Opdrachten:
1. Noem alle talen en dialecten die in het fragment over het Pelevi-dialect voorkomen.
2. Zet het fragment over het Pelevi-dialect voort na de laatste zin.

Fragment:
☆ ☆ ☆ ☆
Wij beschikken echter over een soortgelijk argument om aan te nemen dat
het daarom geen Arabieren moesten zijn. In Jezus’ tijd was het hebreeuws
als gesproken taal bijna geheel verdrongen door het Aramees.
Juist deze meer moderne taal, die de volkstaal geworden was, heeft met het
Perzisch, inzonderheid met het Pelevi-dialect een bijzondere overeenkomst.
Dit dialect bezit veel Chaldeeuwse en Aramese termen. Iemand heeft
daarom, hoewel ten onrechte, zegt men, het Pelevi een Chaldeeuws-
Aramees dialect genoemd (cfr. Géogr. univ. V; cfr. Dapper, Perzië, 128,
130). Bovendien het Pelevi-dialect schijnt in Jezus’ tijd gesproken te zijn
geweest in Medië, bij de Parten en ook vroeger aan het Hof van Cyrus en
van de Partische koningen, dus juist in die delen van Perzië, waar de
koningen volgens K. vandaan kwamen (nr. 137).
☆ ☆ ☆ ☆
Aangeleverd materiaal:

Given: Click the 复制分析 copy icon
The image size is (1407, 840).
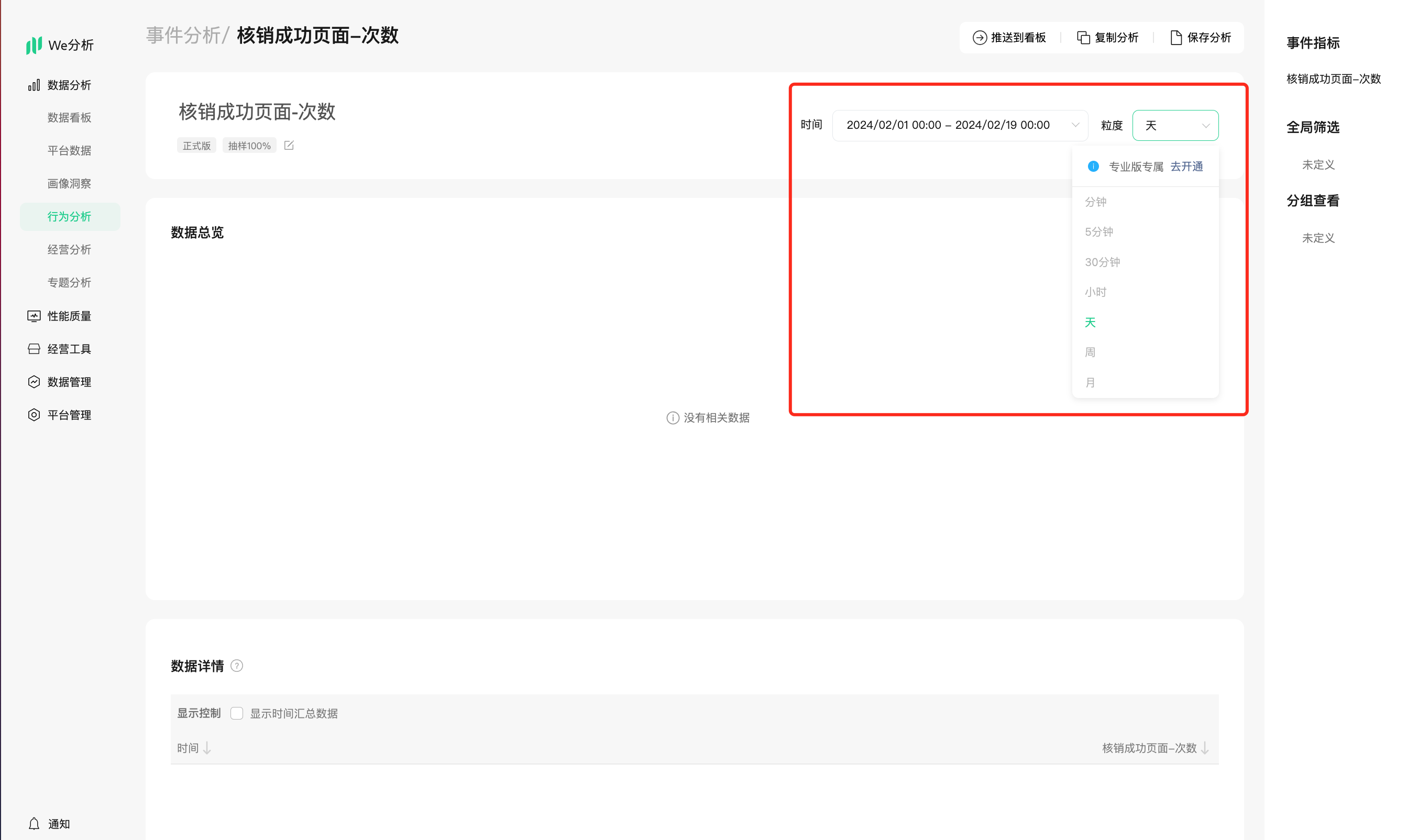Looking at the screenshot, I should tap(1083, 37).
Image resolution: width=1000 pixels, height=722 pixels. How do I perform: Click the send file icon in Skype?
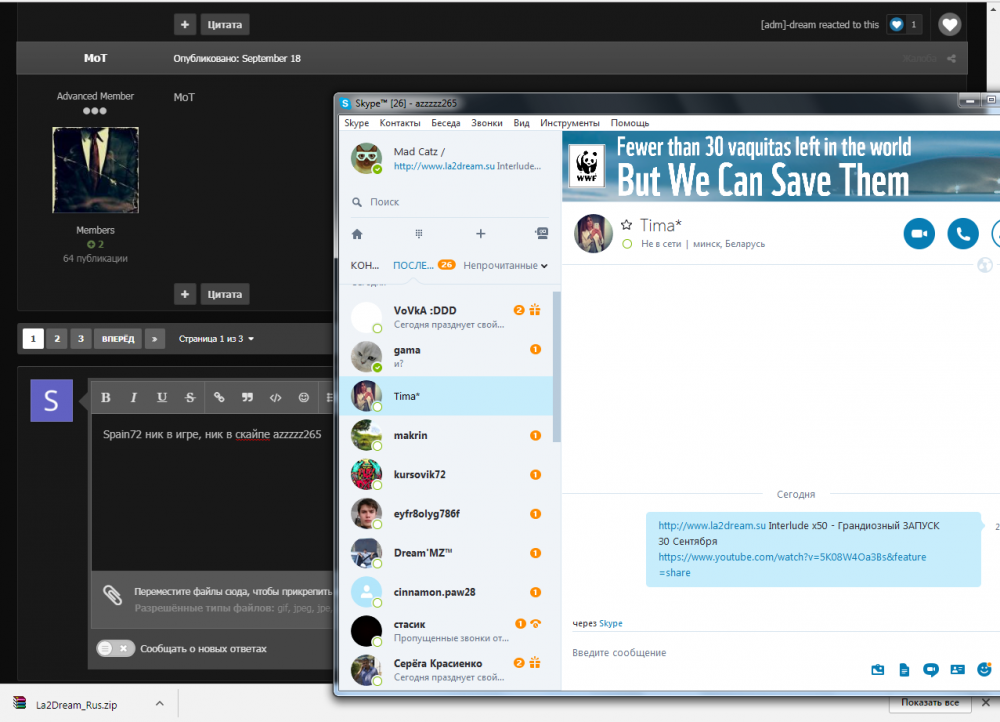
☆ ☆ ☆ ☆
Antwoorden:
1. Hebreeuws, Aramees, Perzisch, Pelevi, Chaldeeuws

2.
Als men het kaartje beziet, constateert men dat de huidige provincie
Loeristan deel van hun landen zal hebben uitgemaakt. Welnu, de Loeren,
één der grote volksstammen waaruit de Perzische bevolking nu bestaat,
spreken een eigen dialect, afgeleid van het oude dialect Pelevi, dat zeer
gelijkt op het Aramees en Chaldeeuws (Géogr. univ. V, 137-173).
Vergeten wij ook niet dat Mensor, volgens onze zienster, een Chaldeeër
was.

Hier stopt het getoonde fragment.